WORK INSTRUCTIONS: Exact repetition of every entry is required.

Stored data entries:
※ ※ ※

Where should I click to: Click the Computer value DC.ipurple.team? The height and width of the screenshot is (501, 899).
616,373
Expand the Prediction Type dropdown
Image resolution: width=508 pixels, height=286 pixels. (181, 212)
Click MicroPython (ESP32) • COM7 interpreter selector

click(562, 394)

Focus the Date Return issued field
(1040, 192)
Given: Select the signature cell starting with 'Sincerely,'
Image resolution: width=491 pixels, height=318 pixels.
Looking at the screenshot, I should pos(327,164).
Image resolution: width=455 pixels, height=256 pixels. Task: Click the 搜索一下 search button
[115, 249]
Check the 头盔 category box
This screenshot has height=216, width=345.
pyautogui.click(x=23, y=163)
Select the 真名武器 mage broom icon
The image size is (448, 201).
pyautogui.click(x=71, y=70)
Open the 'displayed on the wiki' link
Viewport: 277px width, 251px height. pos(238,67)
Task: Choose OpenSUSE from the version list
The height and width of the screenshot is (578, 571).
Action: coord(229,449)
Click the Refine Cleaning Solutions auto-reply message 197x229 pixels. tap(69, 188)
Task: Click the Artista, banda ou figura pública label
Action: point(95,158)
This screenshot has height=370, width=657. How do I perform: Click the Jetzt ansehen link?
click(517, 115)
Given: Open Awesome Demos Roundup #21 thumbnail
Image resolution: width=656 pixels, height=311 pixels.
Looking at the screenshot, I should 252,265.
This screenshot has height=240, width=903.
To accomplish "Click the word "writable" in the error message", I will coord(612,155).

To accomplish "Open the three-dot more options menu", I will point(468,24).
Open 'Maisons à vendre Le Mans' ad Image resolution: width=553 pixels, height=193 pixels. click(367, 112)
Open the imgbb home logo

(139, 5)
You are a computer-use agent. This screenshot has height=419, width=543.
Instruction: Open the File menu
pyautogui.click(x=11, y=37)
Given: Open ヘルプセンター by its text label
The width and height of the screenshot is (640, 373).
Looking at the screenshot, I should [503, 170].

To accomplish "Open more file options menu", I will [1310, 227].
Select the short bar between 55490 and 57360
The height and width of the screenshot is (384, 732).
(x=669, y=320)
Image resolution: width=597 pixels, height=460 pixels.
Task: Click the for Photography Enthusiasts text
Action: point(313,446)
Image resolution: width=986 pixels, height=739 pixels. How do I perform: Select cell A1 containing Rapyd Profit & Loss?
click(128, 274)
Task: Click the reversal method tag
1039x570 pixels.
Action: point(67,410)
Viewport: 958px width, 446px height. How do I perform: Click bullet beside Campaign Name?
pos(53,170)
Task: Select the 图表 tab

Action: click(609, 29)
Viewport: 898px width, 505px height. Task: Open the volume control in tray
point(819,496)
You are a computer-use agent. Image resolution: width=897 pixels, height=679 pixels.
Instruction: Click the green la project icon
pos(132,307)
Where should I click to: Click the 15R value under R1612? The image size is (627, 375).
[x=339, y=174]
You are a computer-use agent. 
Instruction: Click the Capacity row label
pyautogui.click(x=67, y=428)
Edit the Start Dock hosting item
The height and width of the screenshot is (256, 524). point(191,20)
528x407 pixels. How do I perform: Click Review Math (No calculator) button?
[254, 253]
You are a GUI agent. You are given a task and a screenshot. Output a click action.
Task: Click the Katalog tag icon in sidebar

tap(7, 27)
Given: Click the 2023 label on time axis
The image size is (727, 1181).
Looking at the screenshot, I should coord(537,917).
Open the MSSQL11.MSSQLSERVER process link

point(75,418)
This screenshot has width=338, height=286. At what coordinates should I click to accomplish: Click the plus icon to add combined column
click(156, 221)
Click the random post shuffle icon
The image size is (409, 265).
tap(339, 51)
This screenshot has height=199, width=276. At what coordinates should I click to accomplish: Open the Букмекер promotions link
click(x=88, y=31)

※ ※ ※

EXERCISE OUTPUT:
Where should I click to: Click the Computer value DC.ipurple.team? The height and width of the screenshot is (501, 899).
616,373
Expand the Prediction Type dropdown
Image resolution: width=508 pixels, height=286 pixels. (181, 212)
Click MicroPython (ESP32) • COM7 interpreter selector

click(562, 394)

Focus the Date Return issued field
(1040, 192)
Given: Select the signature cell starting with 'Sincerely,'
Image resolution: width=491 pixels, height=318 pixels.
Looking at the screenshot, I should pos(327,164).
Image resolution: width=455 pixels, height=256 pixels. Task: Click the 搜索一下 search button
[115, 249]
Check the 头盔 category box
This screenshot has height=216, width=345.
pyautogui.click(x=23, y=163)
Select the 真名武器 mage broom icon
The image size is (448, 201).
pyautogui.click(x=71, y=70)
Open the 'displayed on the wiki' link
Viewport: 277px width, 251px height. pos(238,67)
Task: Choose OpenSUSE from the version list
The height and width of the screenshot is (578, 571).
Action: coord(229,449)
Click the Refine Cleaning Solutions auto-reply message 197x229 pixels. tap(69, 188)
Task: Click the Artista, banda ou figura pública label
Action: point(95,158)
This screenshot has height=370, width=657. How do I perform: Click the Jetzt ansehen link?
click(517, 115)
Given: Open Awesome Demos Roundup #21 thumbnail
Image resolution: width=656 pixels, height=311 pixels.
Looking at the screenshot, I should 252,265.
This screenshot has height=240, width=903.
To accomplish "Click the word "writable" in the error message", I will coord(612,155).

To accomplish "Open the three-dot more options menu", I will point(468,24).
Open 'Maisons à vendre Le Mans' ad Image resolution: width=553 pixels, height=193 pixels. click(367, 112)
Open the imgbb home logo

(139, 5)
You are a computer-use agent. This screenshot has height=419, width=543.
Instruction: Open the File menu
pyautogui.click(x=11, y=37)
Given: Open ヘルプセンター by its text label
The width and height of the screenshot is (640, 373).
Looking at the screenshot, I should [503, 170].

To accomplish "Open more file options menu", I will [1310, 227].
Select the short bar between 55490 and 57360
The height and width of the screenshot is (384, 732).
(x=669, y=320)
Image resolution: width=597 pixels, height=460 pixels.
Task: Click the for Photography Enthusiasts text
Action: point(313,446)
Image resolution: width=986 pixels, height=739 pixels. How do I perform: Select cell A1 containing Rapyd Profit & Loss?
click(128, 274)
Task: Click the reversal method tag
1039x570 pixels.
Action: point(67,410)
Viewport: 958px width, 446px height. How do I perform: Click bullet beside Campaign Name?
pos(53,170)
Task: Select the 图表 tab

Action: click(609, 29)
Viewport: 898px width, 505px height. Task: Open the volume control in tray
point(819,496)
You are a computer-use agent. Image resolution: width=897 pixels, height=679 pixels.
Instruction: Click the green la project icon
pos(132,307)
Where should I click to: Click the 15R value under R1612? The image size is (627, 375).
[x=339, y=174]
You are a computer-use agent. 
Instruction: Click the Capacity row label
pyautogui.click(x=67, y=428)
Edit the Start Dock hosting item
The height and width of the screenshot is (256, 524). point(191,20)
528x407 pixels. How do I perform: Click Review Math (No calculator) button?
[254, 253]
You are a GUI agent. You are given a task and a screenshot. Output a click action.
Task: Click the Katalog tag icon in sidebar

tap(7, 27)
Given: Click the 2023 label on time axis
The image size is (727, 1181).
Looking at the screenshot, I should coord(537,917).
Open the MSSQL11.MSSQLSERVER process link

point(75,418)
This screenshot has width=338, height=286. At what coordinates should I click to accomplish: Click the plus icon to add combined column
click(156, 221)
Click the random post shuffle icon
The image size is (409, 265).
tap(339, 51)
This screenshot has height=199, width=276. At what coordinates should I click to accomplish: Open the Букмекер promotions link
click(x=88, y=31)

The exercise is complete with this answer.